What does this mean for the PS6?
The January 2028 timeline has fed fresh speculation about Sony's next-generation console. Piers Harding-Rolls, senior games research analyst at Ampere Analysis, said the announcement "pretty much guarantees that PS6 won't arrive until 2028 at the earliest," and concluded that "the base version of a PS6 will not include a physical media drive," as Sony looks to keep hardware costs down. The PS5 Pro, which launched in 2024 without a built-in disc drive, was already seen as a pointer in this direction.
What changes for UK buyers
For anyone buying PlayStation games in the UK, the practical consequences are significant. The pre-owned and resale market — long a way to save money on finished games or discover older titles cheaply — will not exist for any new release after January 2028. Digital licences cannot be resold, lent to a friend, or retrieved if a storefront shuts down. Industry critics have long argued that this model effectively converts game ownership into a long-term rental arrangement.
Pricing is another concern. While digital distribution removes manufacturing and shipping costs, those savings have not historically been passed on to consumers. Standard new release prices in the UK currently sit at £69.99, and Sony raised the price of the PS5 disc edition from $549.99 to $649.99 in April 2026. With no secondhand market providing a competitive floor, buyers may find fewer routes to a cheaper deal on new titles going forward.
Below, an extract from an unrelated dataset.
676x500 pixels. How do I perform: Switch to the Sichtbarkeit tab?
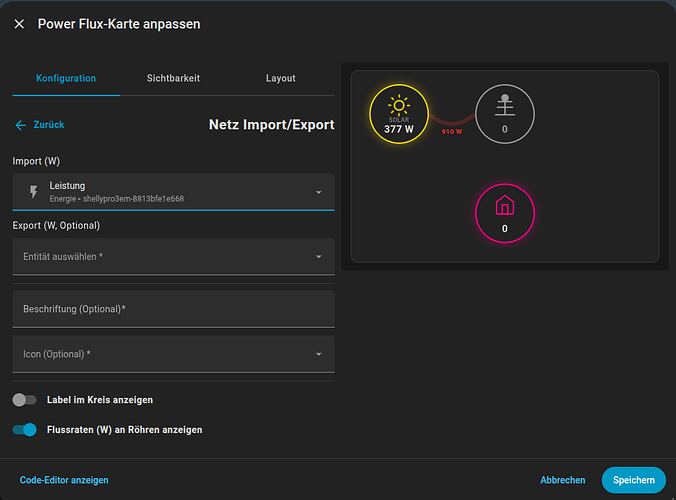pos(173,78)
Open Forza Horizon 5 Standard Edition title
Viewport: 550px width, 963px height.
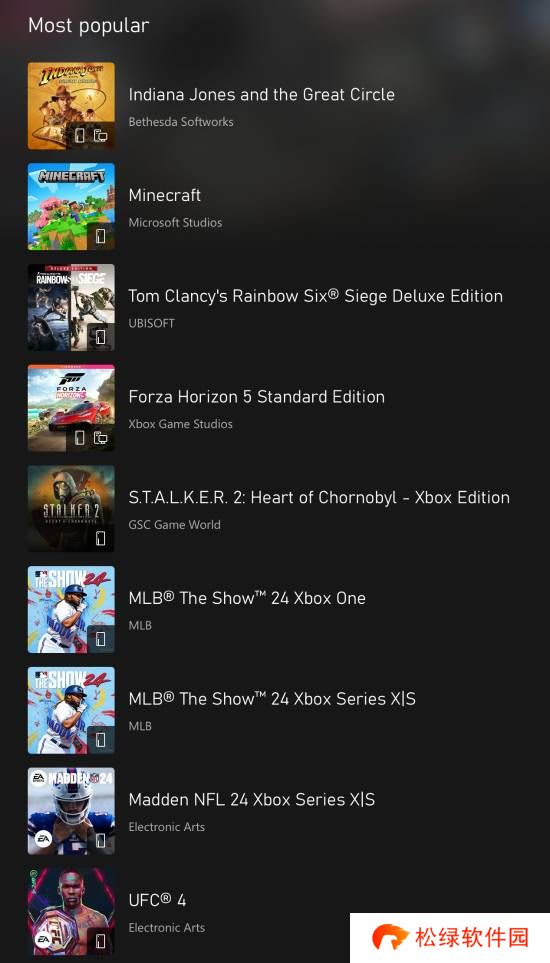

- Games releasing before January 2028 on disc are not affected
- New games will still be sold at physical retailers after 2028, but in digital formats — exact retail packaging is yet to be confirmed by Sony
- UK PS3 and Vita store access continues until July 2027
- The PS6, when it arrives, is widely expected to launch without a disc drive
Sony closed its blog post with a broader commitment to its players: "We remain committed to delivering a world-class gaming experience to our fans and we thank you for your continued support." Whether that commitment stretches to protecting consumer rights in a disc-free era is a question the industry will be debating well beyond January 2028.
Why it matters
For UK buyers, the end of new game discs means the death of the pre-owned and resale market for future PlayStation titles — no more selling on a finished game or picking up a cheap second-hand copy. Digital licences also come with no resale rights and are tied to storefronts that, as Sony's own PS3 and Vita closures show, do not last forever. Without competition from the secondhand market, there is little structural pressure to keep new release prices down, and Sony has already raised hardware prices in 2026. Collectors and those on slower broadband connections are arguably the hardest hit.